* _Task input_
......
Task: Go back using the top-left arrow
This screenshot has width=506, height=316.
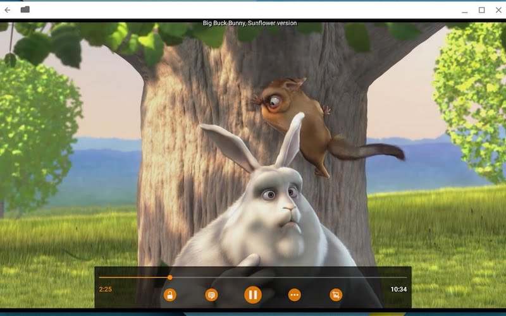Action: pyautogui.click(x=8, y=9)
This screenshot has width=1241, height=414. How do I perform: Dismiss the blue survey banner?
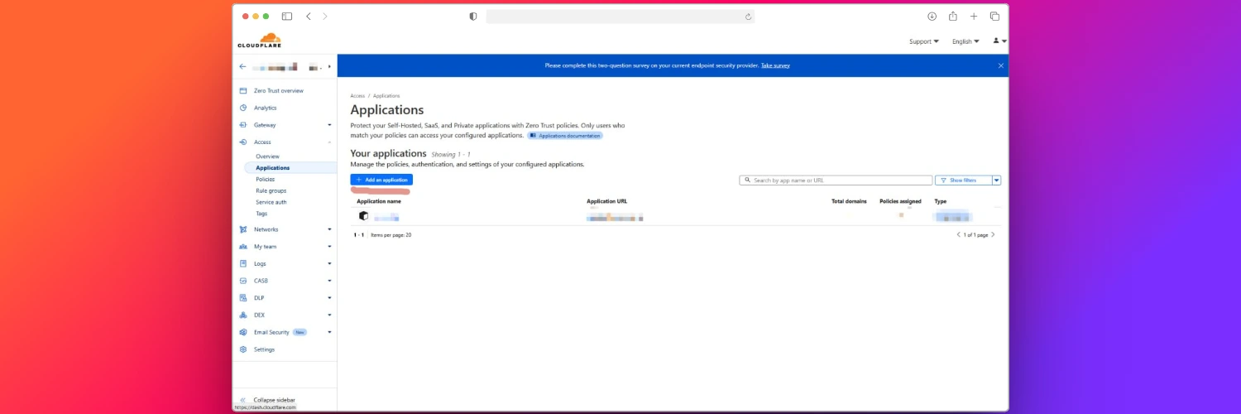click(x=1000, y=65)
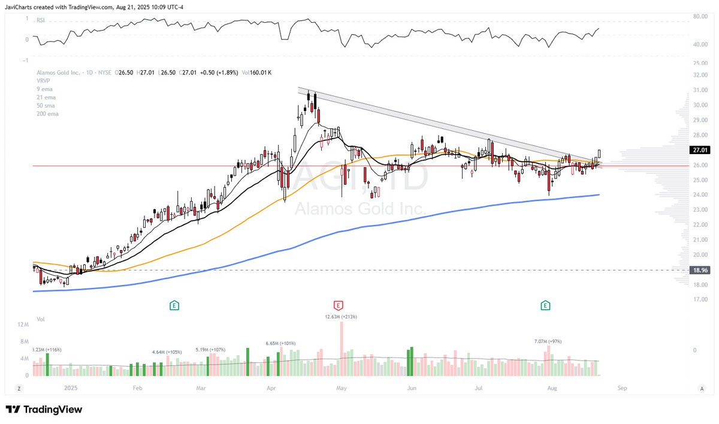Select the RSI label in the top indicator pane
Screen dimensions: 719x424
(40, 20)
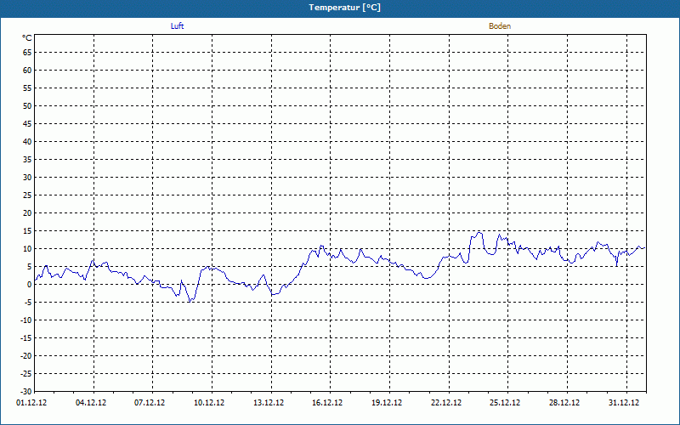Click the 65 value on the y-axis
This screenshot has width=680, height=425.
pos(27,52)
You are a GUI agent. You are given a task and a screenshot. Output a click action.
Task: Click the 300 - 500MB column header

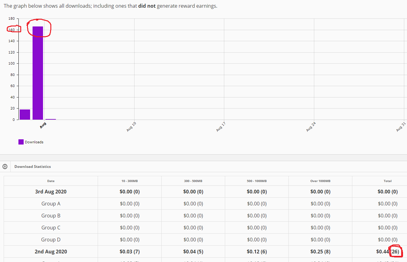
......
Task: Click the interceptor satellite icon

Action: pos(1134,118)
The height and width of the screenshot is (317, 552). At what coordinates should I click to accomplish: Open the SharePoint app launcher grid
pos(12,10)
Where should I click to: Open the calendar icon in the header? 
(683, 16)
......
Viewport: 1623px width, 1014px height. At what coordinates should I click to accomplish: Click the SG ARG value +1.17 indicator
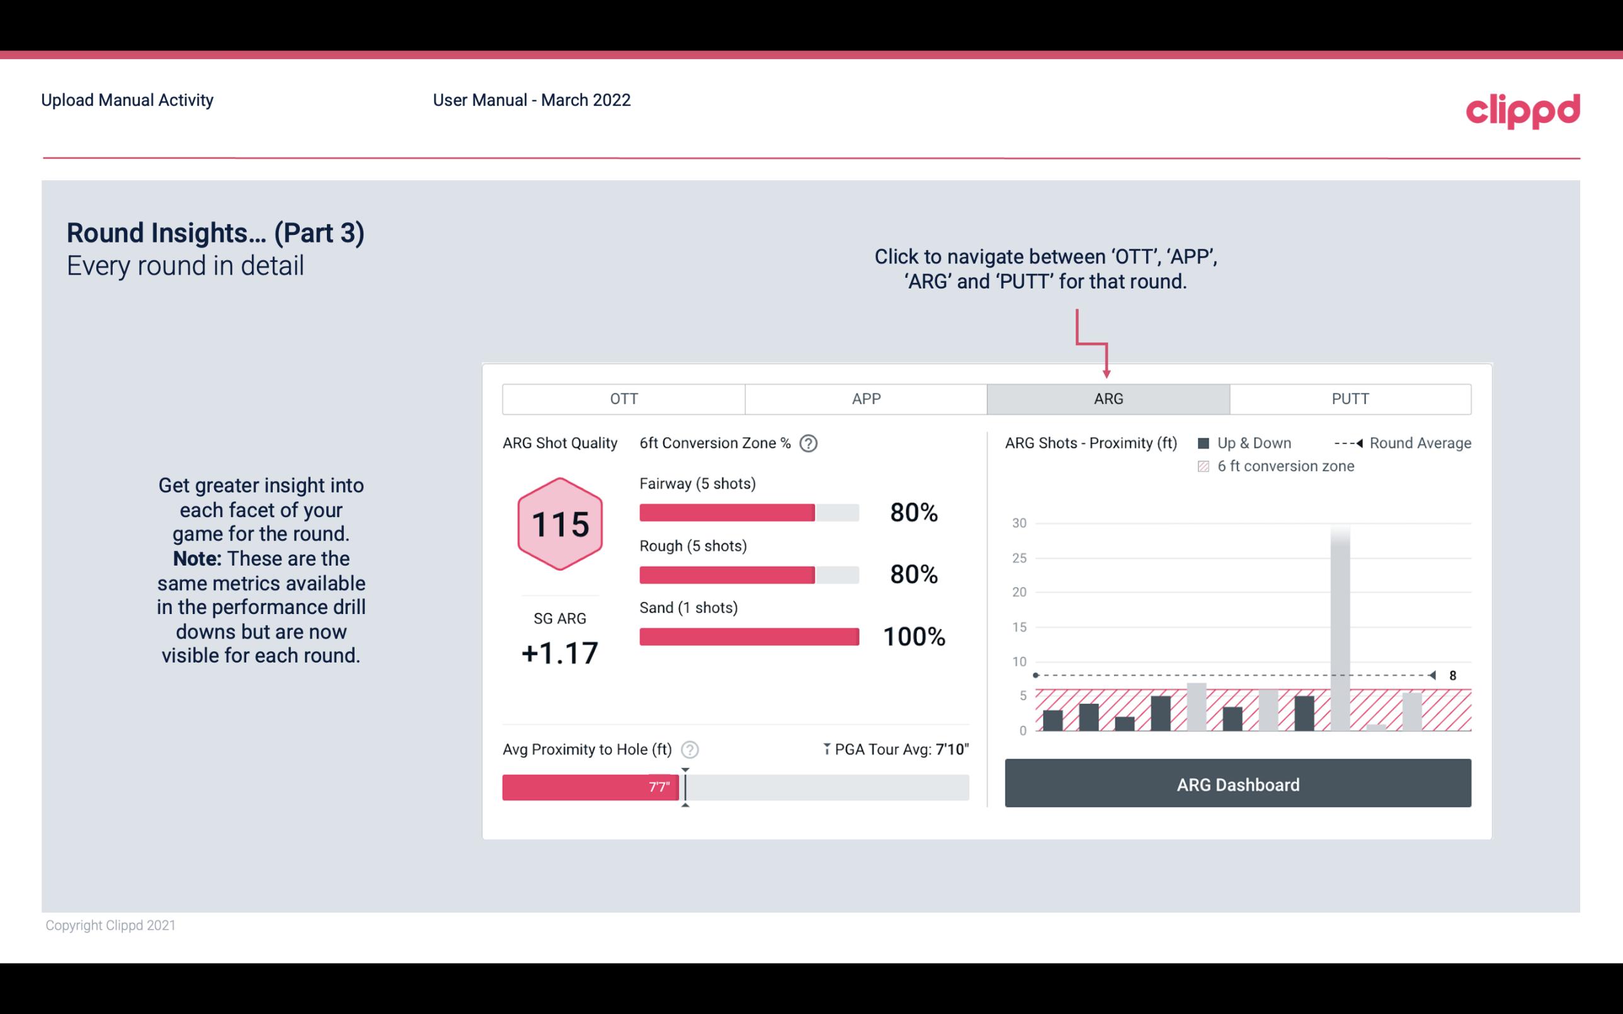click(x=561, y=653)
......
* _Required task_
Format the data lines as a JSON list of strings, one string per line, starting with the line that contains "Viewport: 1623px width, 1014px" and going through the line that contains "click(x=561, y=653)". Skip blank lines and leave the pictures out.

* _Result below_
[
  "Viewport: 1623px width, 1014px height. At what coordinates should I click to accomplish: Click the SG ARG value +1.17 indicator",
  "click(x=561, y=653)"
]